Sunday, April 06, 2003

Party, boobytrap!

Well, April 6 is my birthday and I'm a palindrome again for the first time in 11 years. In celebration, I encourage you to brush up on your palindromic knowledge.

First a few historical palindromes from Jim Kalb's Palindrome Connection:
"The ancient Greeks often put "Nipson anomemata me monan opsin" on fountains. It translates as "Wash the sin as well as the face." The Romans admired palindromes too, as demonstrated by "In girum imus nocte et consumimur igni" (We enter the circle after dark and are consumed by fire"), which was said to describe the action of moths."

Those crazy Greeks! What did they not invent? Check out Jim's page for links to dozens of other fascinating palindrome links.

I've been interested in word palindromes since I was a kid and one of my math teachers (the wonderful Eugene Lehman) asked us what was interesting about the following statement: That irrational numbers are said to be NEVER ODD OR EVEN.

Proof that I became fascinated in palidromes is an old webpage of mine from high school, where I compiled some of my favourite ones. (NB. This page has not been updated in 6 years. I've been trying to delete the darn thing, but I can't remember the password or username. Damn Geocities!)

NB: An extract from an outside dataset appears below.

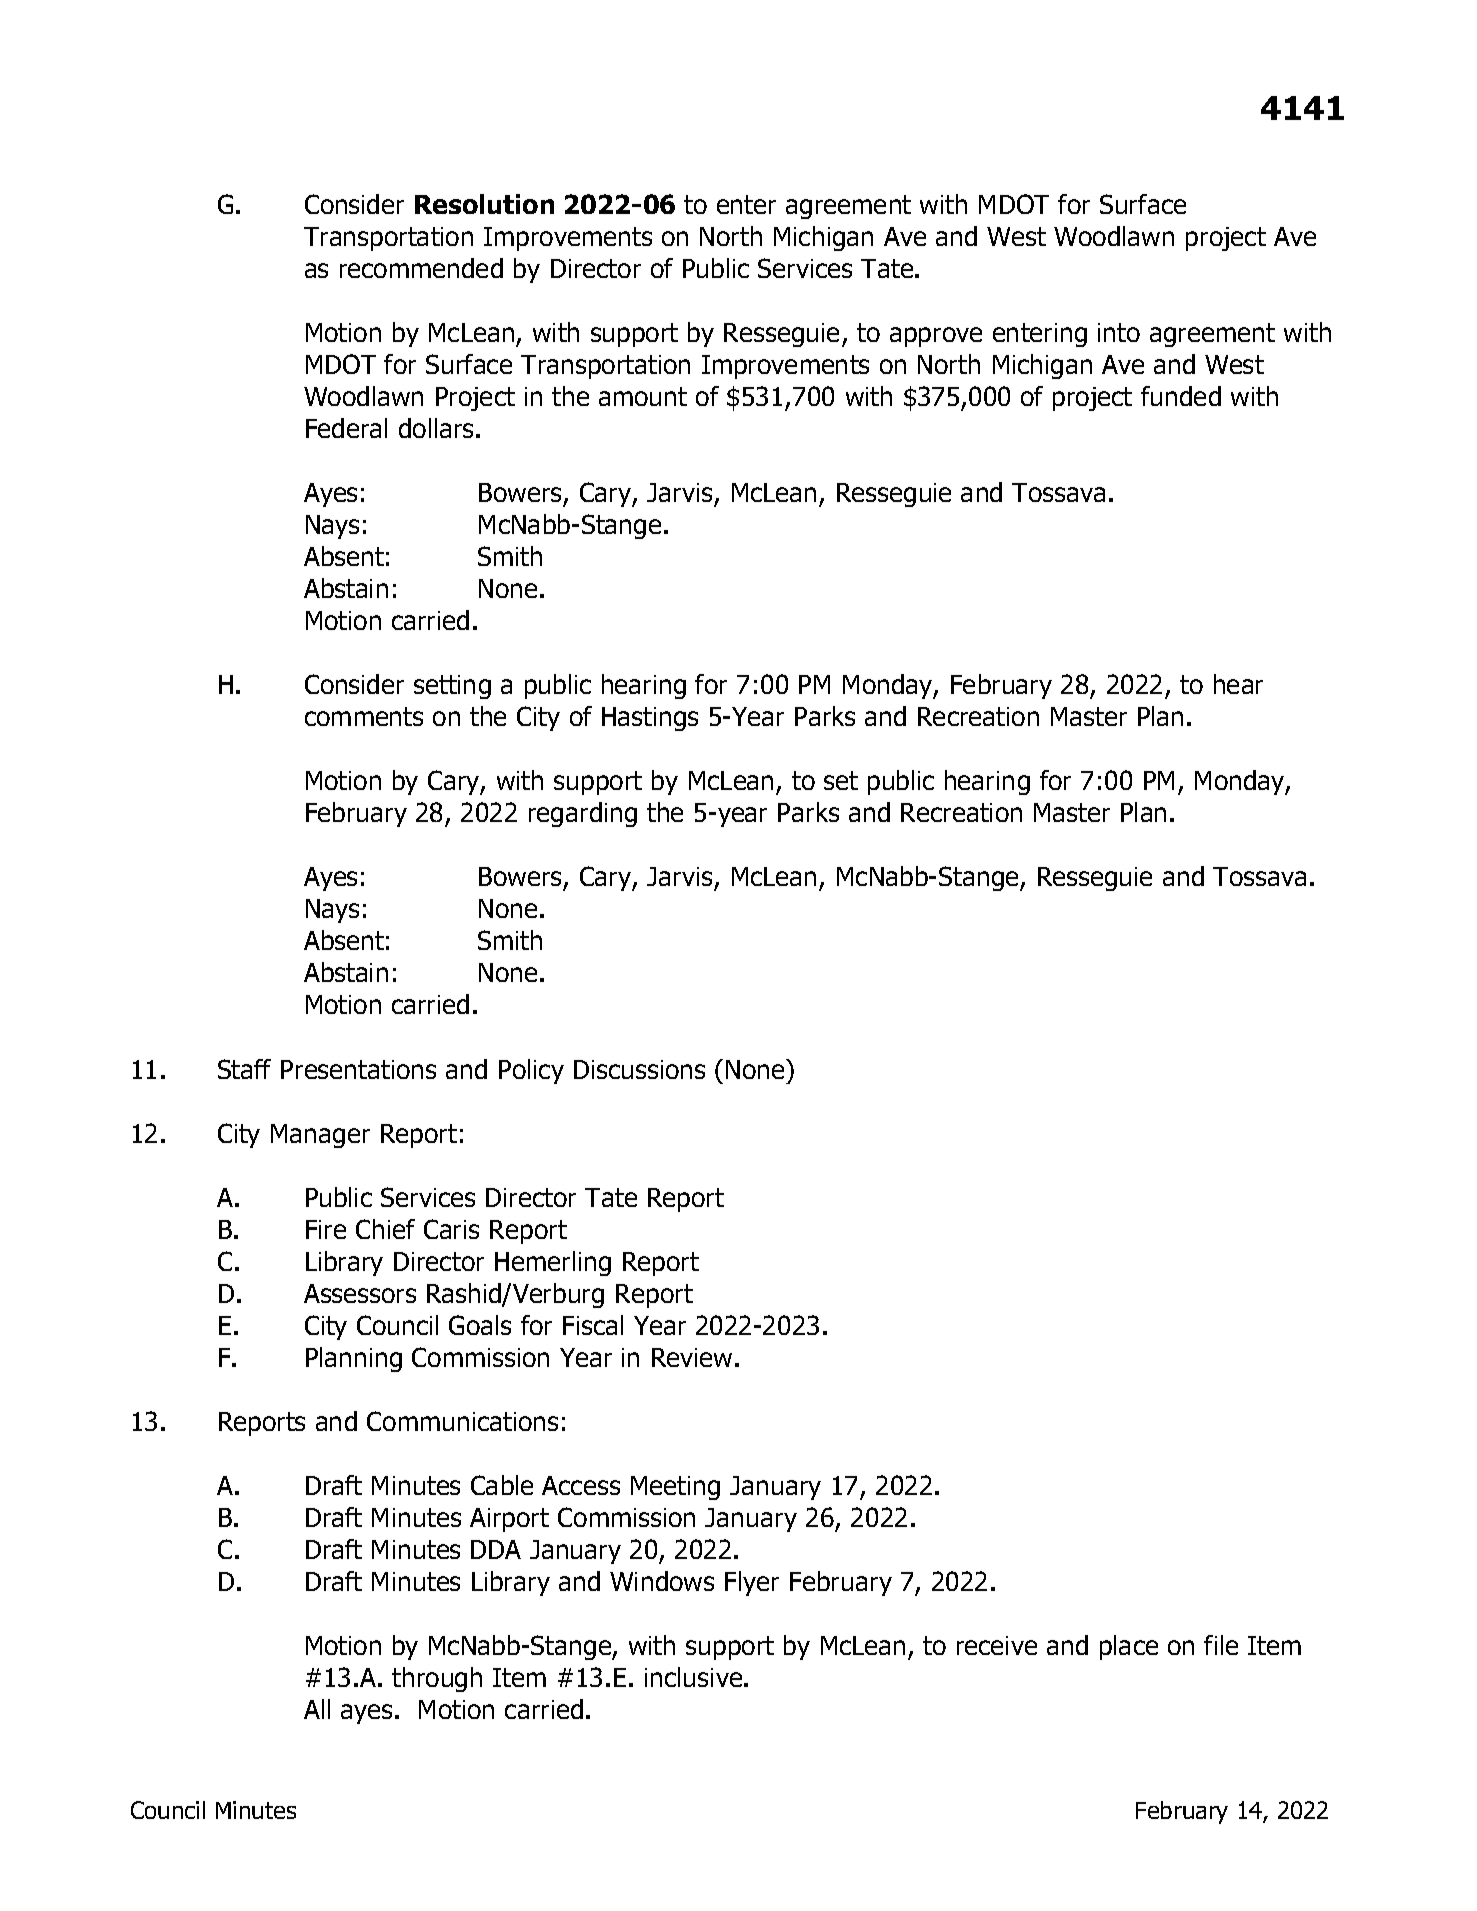 The image size is (1477, 1911). What do you see at coordinates (1119, 332) in the screenshot?
I see `into` at bounding box center [1119, 332].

I held two palindrome parties in the month leading up to New Years Eve 2002. Guests were invited to dress up as their favourite palindromes. I believe that either Sherwin Tjia or Jayne Kennedy won first prize at the first one, and Anders Yates won first prize at the second one. I can't remember Sherwin's palindrome, nor Jayne's, but Anders brought about six palindromes with him. He wore his Spam t-shirt and pinned maps to his back, brought a miniature racecar that may have been a toyota, and he brought a bottle of painkillers with him that only had one pill in it: lonely Tylenol.

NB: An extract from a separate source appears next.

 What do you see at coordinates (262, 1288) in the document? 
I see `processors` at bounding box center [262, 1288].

2002 was an interesting year to say the least. I wish that I had turned 22 that year, but, alas, my mother was impregnated about five months too late.

Aside from word palindromes, there is the fascinating field of number palindromes. There's a wealth of fun information about them on the web, but I recommend this discussion of Palindromic Primes for advanced palindromers.

So, Happy Birthday to me, if I do say so myself. I hope that my palindrome year goes well... My only wish is that my birthday was not taking place during raw war.